Vorgegebener Text:
+ + + +

Wie oft tust du etwas, weil genau das dein Herzenswunsch ist? Weil du jetzt genau das tun möchtest, und nichts anderes? In den allermeisten Fällen wird die Antwort lauten: sehr selten! Wie viel Prozent deiner Zeit ist gefüllt mit Tätigkeiten deiner Herzenswünsche? Vielfach liegt das auch daran, dass die Menschen gar nicht wissen, was sie wirklich wollen. Sie wissen bestenfalls, dass sie etwas nicht wollen, wenn sie darauf stoßen. Sie nehmen sich nicht einmal die Zeit, herauszufinden, was sie wollen. Einen größeren Teil ihrer Zeit verwenden sie dafür, sich selbst einzureden, dass sie das wollen, was in ihrem Leben ist.
Nennst du das etwa Leben? Wo ist die Freude, wo der Genuss, wo die Leidenschaft? Wenn du so lebst, wessen Leben lebst du dann? Deines oder das der anderen? Ich nenne das Überleben.
Du lebst nicht, solange du dich nicht selbst an die erste Stelle stellst. Und zwar immer, bei allem, was du tust, denkst und fühlst.
Ich weiß, das ist für fast alle Menschen eine schwierige Aufgabe, obwohl es natürlich im Grunde ganz einfach ist. Die Schwierigkeit liegt darin, dass wir von einer Unzahl von Glaubenssystemen geprägt sind, die in den verschiedensten Formen besagen, dass wir zuerst auf andere achten müssen, dann erst auf uns selbst. Ja, mehr noch, wir wurden gelehrt, uns selbst an die allerletzte Stelle zu stellen. Wir sollen anderen helfen, andere glücklich machen, andere beschenken, die Bedürfnisse anderer berücksichtigen usw. usf. Ich erinnere mich, dass ich in der Volksschule gelernt habe, in einem Aufsatz keinen Satz mit Ich zu beginnen. Ein Brief darf keinesfalls mit Ich beginnen. Die Wörter Du und Sie werden groß geschrieben, ich bleibt klein. Solche Regeln machen einem kleinen Kind schon deutlich, dass es nichts wert ist. Nur die anderen sind wertvoll.

+ + + +

Bereitgestelltes Material:
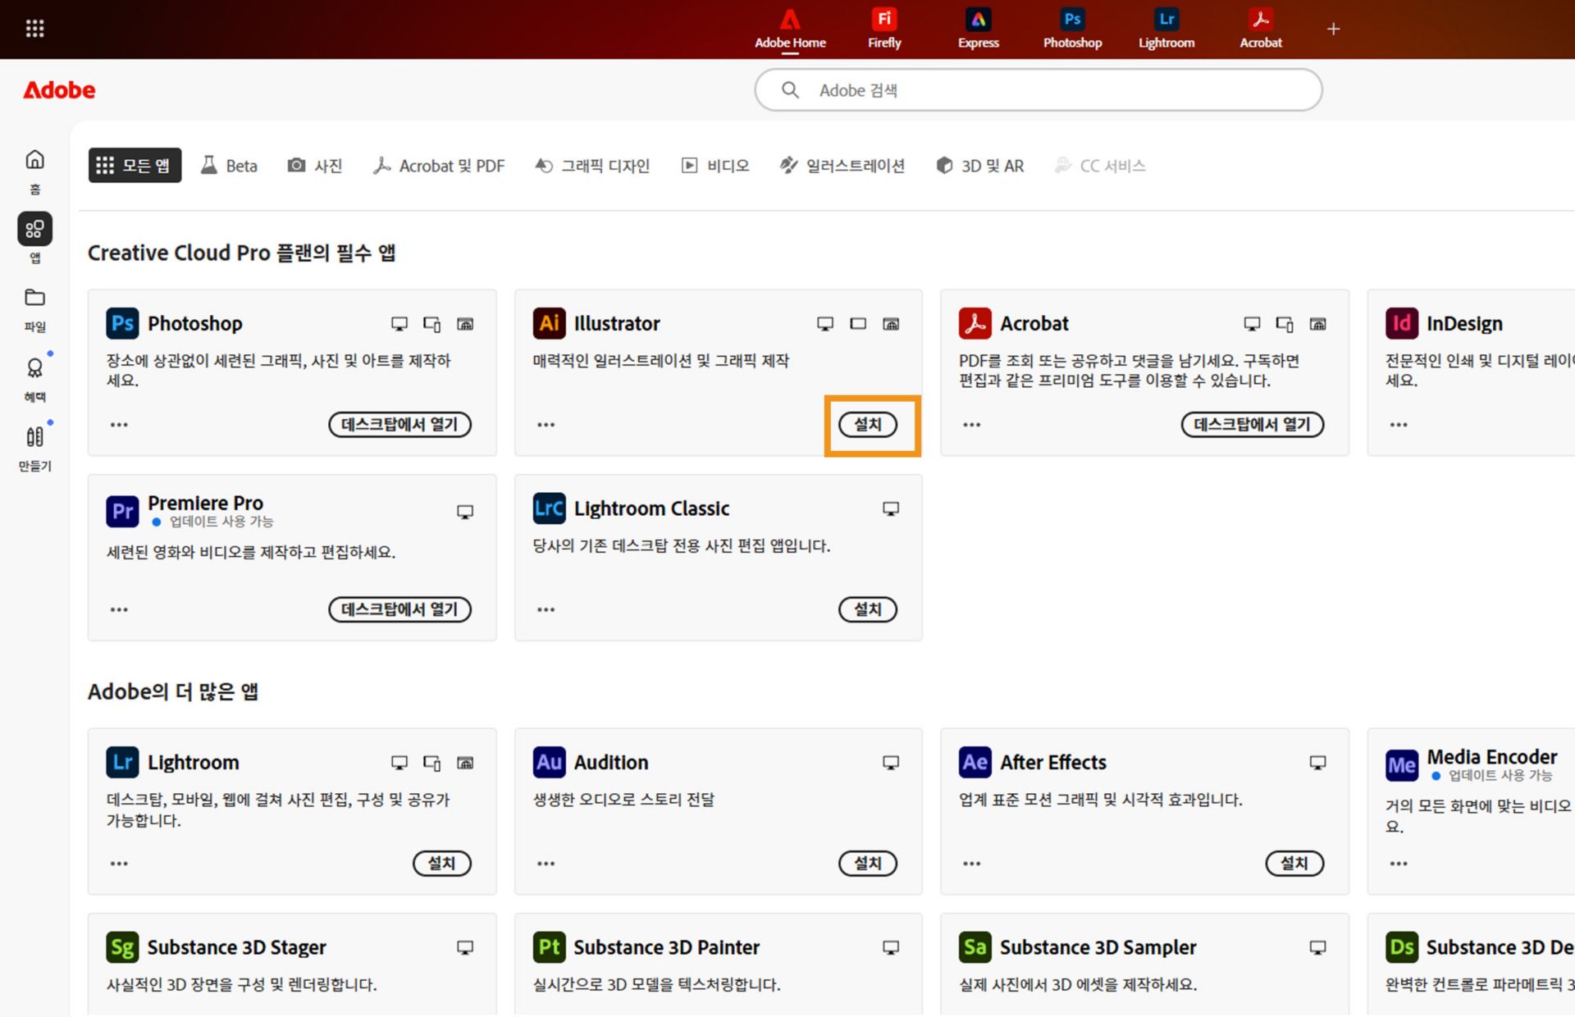Open Illustrator card more options menu
This screenshot has width=1575, height=1017.
(x=546, y=425)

+ + + +

Übungsaufgabe 1:
Mit welchem Wort bezeichnet der Text über Herzenswünsche ein Leben ohne „Freude“, „Genuss“ und „Leidenschaft“?
Übungsaufgabe 2:
Führe den Text über Herzenswünsche nach seinem letzten Satz weiter.

Schriftliche Antwort 1:
Er nennt es „Überleben“.

Schriftliche Antwort 2:
Die Religionen penetrieren dieses Prinzip bis zum Exzess. Sie nehmen dazu auch noch den unbekannten Gott zu Hilfe, der sooo groß ist. Du hingegen bist klein, du bist Staub, du bist nichts. Verherrlicht werden Märtyrer, die ihr Leben gaben um für andere da zu sein. Aber auch jenseits der Religionen wird dasselbe Spiel gespielt. Anstelle von Gott tritt die Gemeinschaft. Sie ist wichtig, für sie muss alles getan werden. Der einzelne zählt wenig. Und die Märtyrer gibt es auch hier. In der gesellschaftlichen Moral stehen Menschen, die sich für andere aufopfern und ihr letztes Hemd geben, ganz oben.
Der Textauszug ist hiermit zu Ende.